There are also other hypotheses on why the cuckoo lays its eggs on the nests of other birds. One of the hypotheses is that competition with the nestlings of foster parents for food leads to a decrease in the weight of the cuckoo, which is the selection pressure leading to the formation of the behavior of discarding the eggs of the nest owners. An analysis of the amount of food brought to the cuckoo chick by foster parents in the presence or absence of nest owners' chicks showed that cuckoos receive insufficient food when they compete with host chicks, demonstrating an inability to effectively compete for food with the host brood. Selection pressure leading to the development of egg ejection may be due to the cuckoo's lack of precise visual cues to stimulate feeding, resulting in nest hosts either distributing food evenly among all chicks or becoming able to recognize the nest parasite. Another suggests that weight loss in the cuckoo does not serve as a selection pressure on the development of egg ejection. An analysis of the resources received by the cuckoo in the presence and in the absence of the chicks of the nest owners also showed that the weight of cuckoos that grew up together with the chicks of foster parents was much less after leaving the nest than that of cuckoos that grew up alone, but within 12 days thereafter, cuckoos reared with host chicks grew faster than cuckoos reared alone, thus masking initial developmental differences and demonstrating the flexibility of developmental strategies that makes selection for the host oviposition stereotype unnecessary.

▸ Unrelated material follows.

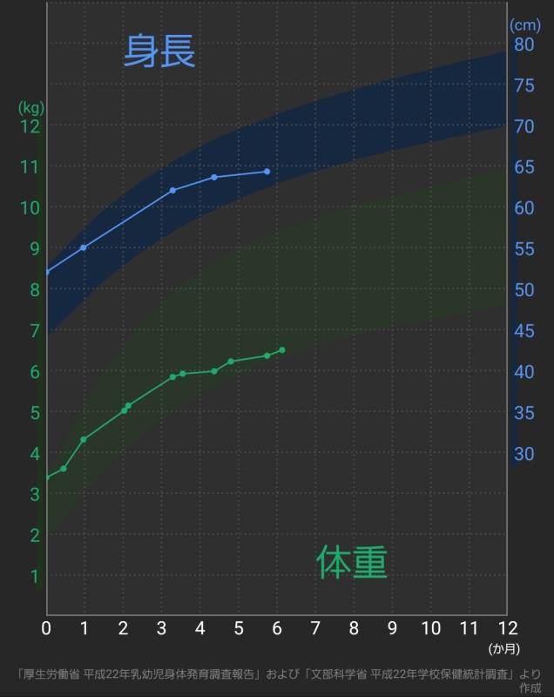Click the 30 tick on the cm axis
554x697 pixels.
[524, 454]
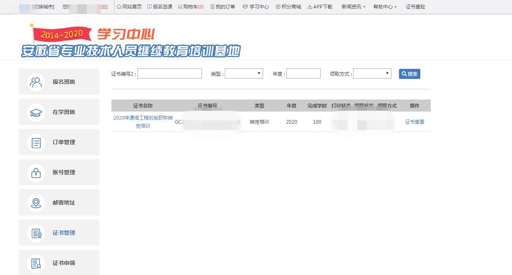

Distribution and Habitat[]

The Common Cuckoo occurs in all climatic zones of the western Palearctic. It mainly inhabits forests, steppes, forest-steppes, parks, and mountains up to 3000 m above sea level. It occurs in Eurasia from Western Europe and North Africa to Kamchatka and Japan. The nominate subspecies C. c. canorus is widespread throughout Europe with the exception of Iceland, the far north of Scandinavia and the northeastern part of the Baltic States. The northern limit of distribution of the species runs along the northern edge of the taiga from northern Norway to Kamchatka, roughly along the northern polar circle. The southern limit of distribution to the Himalayas extends approximately along the 40th degree of latitude. They migrate to most of sub-Saharan Africa for the winter.